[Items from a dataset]
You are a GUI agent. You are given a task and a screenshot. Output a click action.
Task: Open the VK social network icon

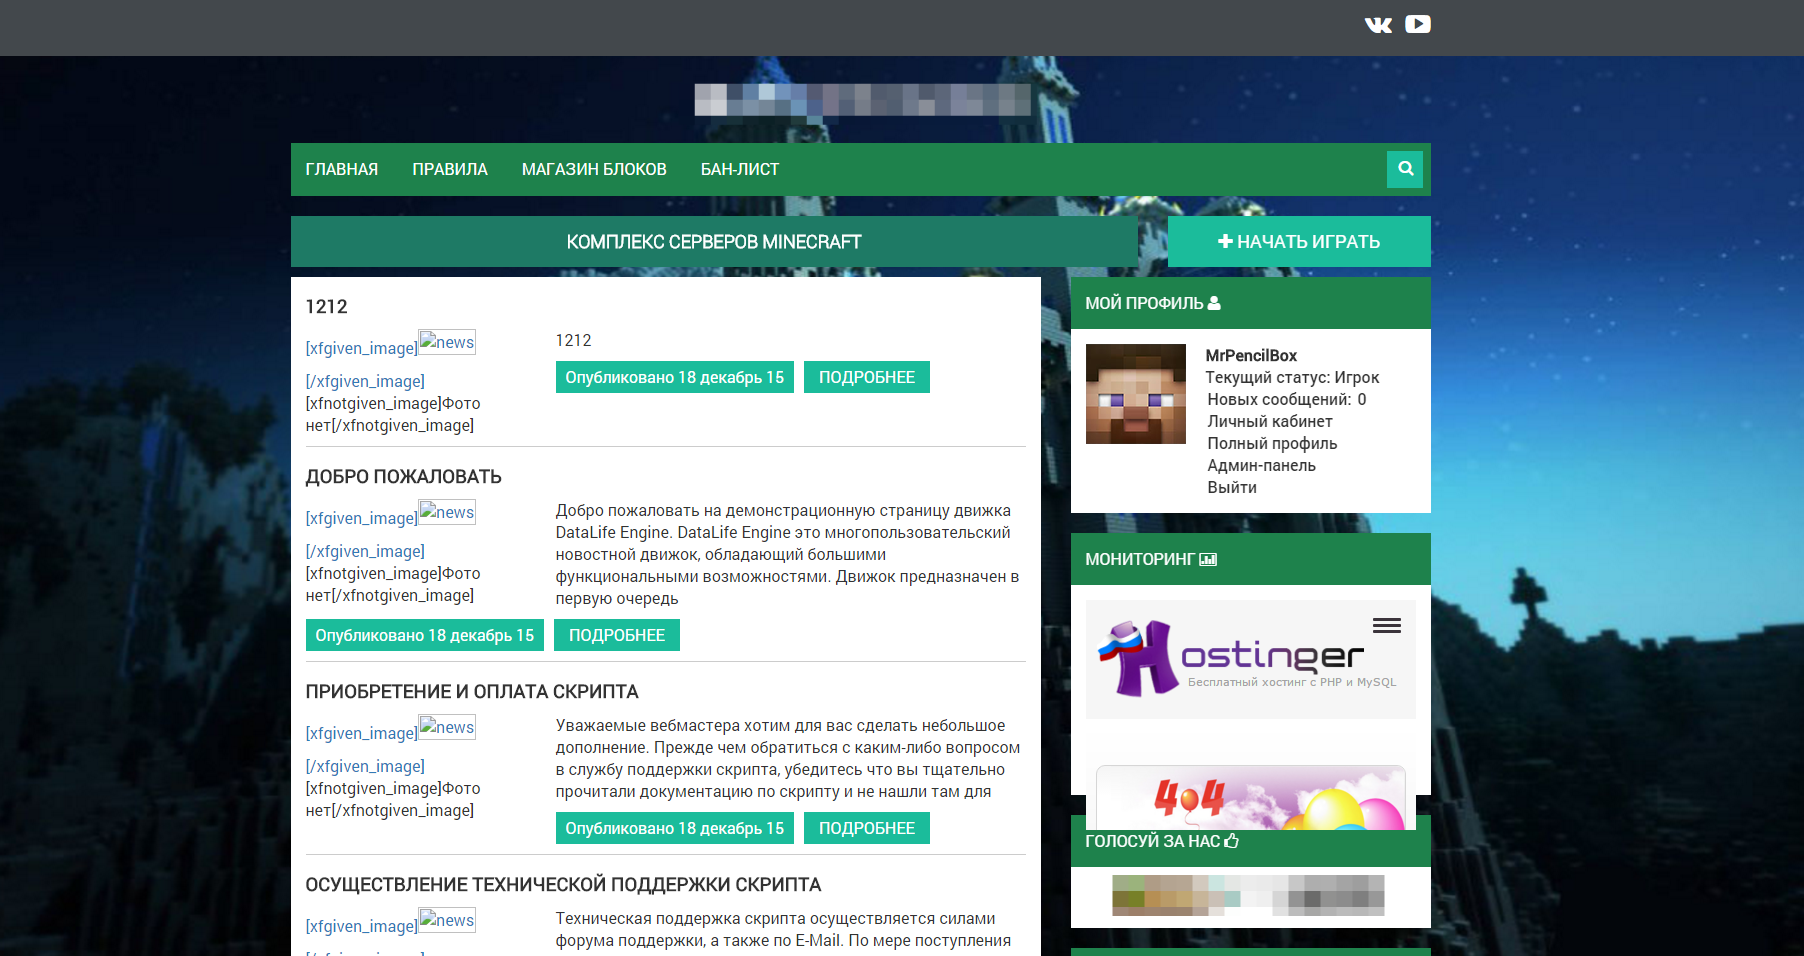[1378, 25]
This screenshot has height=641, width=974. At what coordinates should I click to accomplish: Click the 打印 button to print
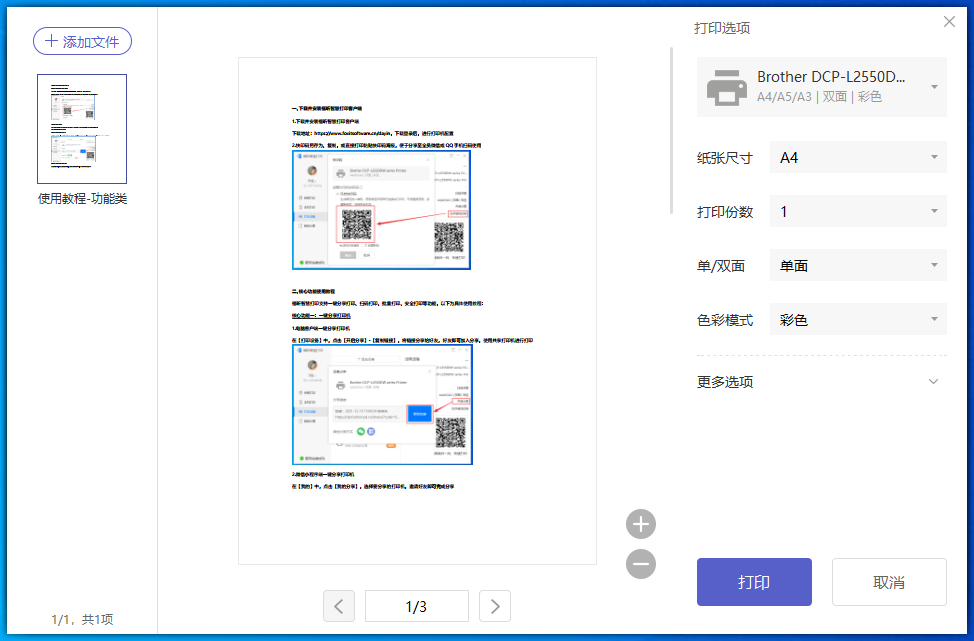pyautogui.click(x=754, y=582)
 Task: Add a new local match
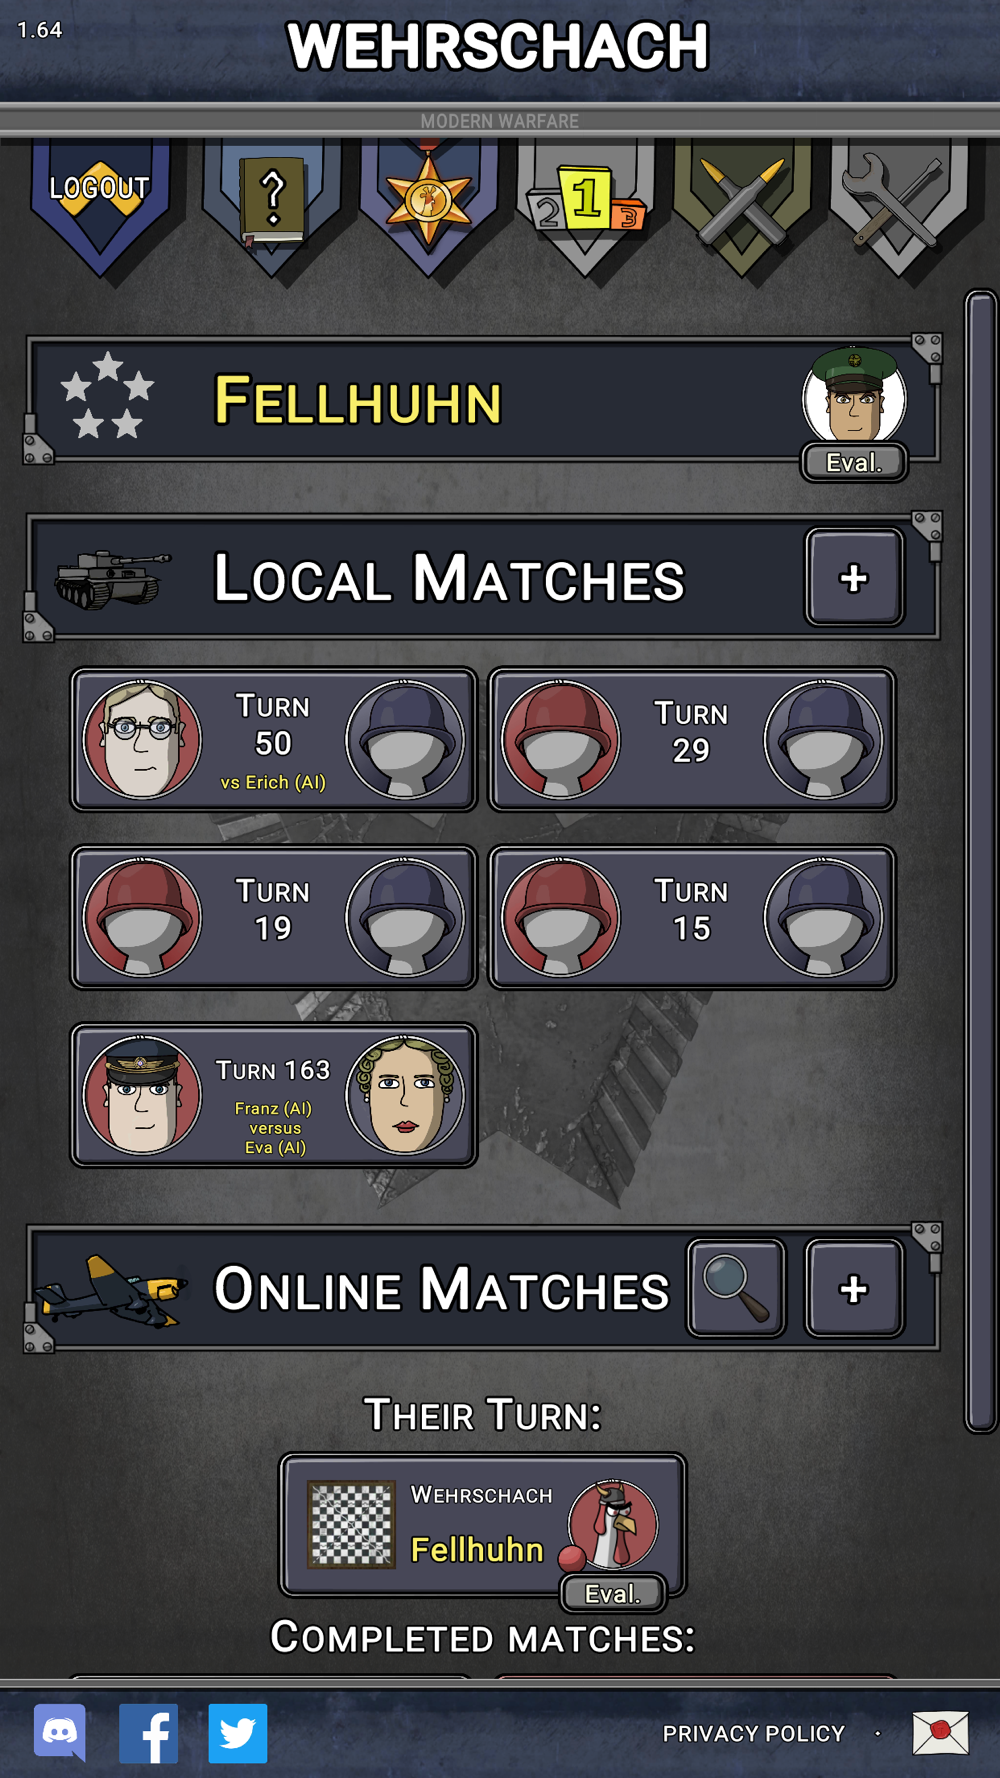[x=854, y=578]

What needs to be done
Apart from the pictures, which are to be omitted, every record must be transcribed exactly.

Task solution
You are a GUI agent. You are given a task and a screenshot. Output a click action.
Task: Open the VK social network icon

[1378, 25]
This screenshot has height=641, width=974. At what coordinates should I click to accomplish: Click the 打印 button to print
pyautogui.click(x=754, y=582)
 Task: Add a new local match
[x=854, y=578]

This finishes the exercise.